Oh sorry, that is actually in the devtools product. Greg, feel free to file a bug for Raptor and we can discuss anything else there. Thanks!

Flags: needinfo?(gtatum)
Whiteboard: [perftest:triage]

I agree with what's been said already. It would be great to modernise profile collection in Raptor. Would someone in the perf tools team be able to help us if this is needed in the short term?

Flags: needinfo?(gtatum)
Depends on: 1640169

Dave: Sounds great, I filed Bug 1640169. I probably have the most context here on the perf tools team, so I'm up for helping out.

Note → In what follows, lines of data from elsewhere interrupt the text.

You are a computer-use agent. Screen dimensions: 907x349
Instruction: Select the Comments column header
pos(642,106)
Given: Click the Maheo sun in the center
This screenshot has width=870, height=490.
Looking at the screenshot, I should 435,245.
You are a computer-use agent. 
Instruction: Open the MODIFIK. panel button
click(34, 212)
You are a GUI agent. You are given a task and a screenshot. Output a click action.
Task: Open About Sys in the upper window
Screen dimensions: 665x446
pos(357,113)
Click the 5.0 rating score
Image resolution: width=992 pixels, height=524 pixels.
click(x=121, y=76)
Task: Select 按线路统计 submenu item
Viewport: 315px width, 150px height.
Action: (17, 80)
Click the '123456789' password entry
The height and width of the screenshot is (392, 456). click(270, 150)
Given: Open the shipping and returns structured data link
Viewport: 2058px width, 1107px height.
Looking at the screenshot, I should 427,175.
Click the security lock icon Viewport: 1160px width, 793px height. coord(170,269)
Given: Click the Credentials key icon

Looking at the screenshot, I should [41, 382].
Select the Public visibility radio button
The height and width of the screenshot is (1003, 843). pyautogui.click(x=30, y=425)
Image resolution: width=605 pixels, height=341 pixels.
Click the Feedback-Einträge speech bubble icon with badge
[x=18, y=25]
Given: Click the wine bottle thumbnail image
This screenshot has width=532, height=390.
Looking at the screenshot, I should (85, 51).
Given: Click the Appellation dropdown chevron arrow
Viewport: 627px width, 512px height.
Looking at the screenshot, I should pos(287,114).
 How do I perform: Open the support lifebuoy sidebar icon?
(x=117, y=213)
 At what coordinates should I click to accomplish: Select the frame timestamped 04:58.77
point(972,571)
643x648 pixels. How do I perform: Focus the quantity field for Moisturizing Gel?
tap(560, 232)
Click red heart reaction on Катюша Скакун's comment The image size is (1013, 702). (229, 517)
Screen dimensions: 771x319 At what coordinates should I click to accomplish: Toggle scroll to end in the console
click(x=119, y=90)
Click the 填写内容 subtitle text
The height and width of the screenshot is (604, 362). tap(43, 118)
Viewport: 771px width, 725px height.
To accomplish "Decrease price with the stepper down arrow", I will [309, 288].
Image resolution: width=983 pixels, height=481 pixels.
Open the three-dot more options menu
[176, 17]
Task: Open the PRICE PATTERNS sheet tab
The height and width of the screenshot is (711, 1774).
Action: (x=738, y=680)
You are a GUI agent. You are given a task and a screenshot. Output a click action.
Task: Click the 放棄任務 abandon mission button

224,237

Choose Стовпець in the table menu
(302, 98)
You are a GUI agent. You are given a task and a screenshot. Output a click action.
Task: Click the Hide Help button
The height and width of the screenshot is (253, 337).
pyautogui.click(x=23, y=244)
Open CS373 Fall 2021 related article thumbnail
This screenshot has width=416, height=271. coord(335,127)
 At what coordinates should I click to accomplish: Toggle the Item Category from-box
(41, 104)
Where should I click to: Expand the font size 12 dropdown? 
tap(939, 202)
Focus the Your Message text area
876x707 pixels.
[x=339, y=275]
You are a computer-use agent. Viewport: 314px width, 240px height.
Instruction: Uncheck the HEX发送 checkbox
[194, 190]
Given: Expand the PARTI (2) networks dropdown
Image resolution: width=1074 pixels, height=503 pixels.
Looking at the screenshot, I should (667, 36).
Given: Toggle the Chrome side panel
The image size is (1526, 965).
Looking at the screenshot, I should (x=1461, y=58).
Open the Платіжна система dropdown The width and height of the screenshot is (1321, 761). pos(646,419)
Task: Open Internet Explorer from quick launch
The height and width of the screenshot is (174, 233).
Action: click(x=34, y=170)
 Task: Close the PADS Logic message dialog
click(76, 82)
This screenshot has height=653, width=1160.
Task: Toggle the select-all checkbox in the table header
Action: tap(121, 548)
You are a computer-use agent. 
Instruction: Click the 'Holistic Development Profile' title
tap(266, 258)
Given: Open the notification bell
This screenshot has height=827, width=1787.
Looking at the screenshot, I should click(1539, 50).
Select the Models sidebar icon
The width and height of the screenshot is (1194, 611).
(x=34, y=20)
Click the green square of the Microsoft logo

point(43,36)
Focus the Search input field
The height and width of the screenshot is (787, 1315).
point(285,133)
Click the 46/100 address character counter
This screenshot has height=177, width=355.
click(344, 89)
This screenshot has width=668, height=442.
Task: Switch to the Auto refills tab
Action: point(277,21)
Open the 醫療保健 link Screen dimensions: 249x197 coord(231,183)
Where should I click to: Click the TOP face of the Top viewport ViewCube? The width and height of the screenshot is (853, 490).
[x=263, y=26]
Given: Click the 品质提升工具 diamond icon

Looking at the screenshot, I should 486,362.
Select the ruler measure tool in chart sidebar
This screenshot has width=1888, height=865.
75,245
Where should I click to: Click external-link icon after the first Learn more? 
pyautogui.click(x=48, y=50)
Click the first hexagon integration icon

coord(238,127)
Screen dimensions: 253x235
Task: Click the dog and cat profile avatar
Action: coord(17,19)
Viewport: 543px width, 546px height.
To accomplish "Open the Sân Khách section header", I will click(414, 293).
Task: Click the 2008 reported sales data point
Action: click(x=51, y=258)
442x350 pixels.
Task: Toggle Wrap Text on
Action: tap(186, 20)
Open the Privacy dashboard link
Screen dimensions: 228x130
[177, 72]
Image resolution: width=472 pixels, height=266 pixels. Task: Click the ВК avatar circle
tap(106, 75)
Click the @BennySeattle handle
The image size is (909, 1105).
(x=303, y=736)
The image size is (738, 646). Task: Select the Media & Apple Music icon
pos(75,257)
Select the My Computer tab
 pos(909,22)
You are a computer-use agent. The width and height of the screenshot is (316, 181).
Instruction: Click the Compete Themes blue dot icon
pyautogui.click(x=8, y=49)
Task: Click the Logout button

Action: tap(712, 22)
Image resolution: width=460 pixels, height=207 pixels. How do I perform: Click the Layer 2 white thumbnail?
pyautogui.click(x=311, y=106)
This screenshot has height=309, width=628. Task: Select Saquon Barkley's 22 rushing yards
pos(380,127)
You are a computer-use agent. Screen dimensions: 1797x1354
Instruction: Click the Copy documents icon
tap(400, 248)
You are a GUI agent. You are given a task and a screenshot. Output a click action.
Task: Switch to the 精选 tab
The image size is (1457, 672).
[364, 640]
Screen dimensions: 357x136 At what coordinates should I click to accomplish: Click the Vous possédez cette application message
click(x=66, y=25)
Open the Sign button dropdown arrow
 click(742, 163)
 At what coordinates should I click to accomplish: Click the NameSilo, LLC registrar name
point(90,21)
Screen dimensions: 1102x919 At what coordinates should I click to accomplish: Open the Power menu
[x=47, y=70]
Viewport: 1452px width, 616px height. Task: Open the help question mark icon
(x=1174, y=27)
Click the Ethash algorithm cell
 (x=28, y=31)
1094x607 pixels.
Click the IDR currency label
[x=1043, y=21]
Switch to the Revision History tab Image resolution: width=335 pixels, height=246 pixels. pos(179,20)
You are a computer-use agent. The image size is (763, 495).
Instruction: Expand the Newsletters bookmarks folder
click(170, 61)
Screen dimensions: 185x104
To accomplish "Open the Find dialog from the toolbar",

Gerald: do you sense for the priority of removing the WebExtensions API on your end?

Flags: needinfo?(gsquelart)

Low priority for me, I was only hurt by the paper cut of having its tests fail when I modified the profiler feature list! And it may delay moving the buffer size from "entries" to "bytes", but it's not that important either.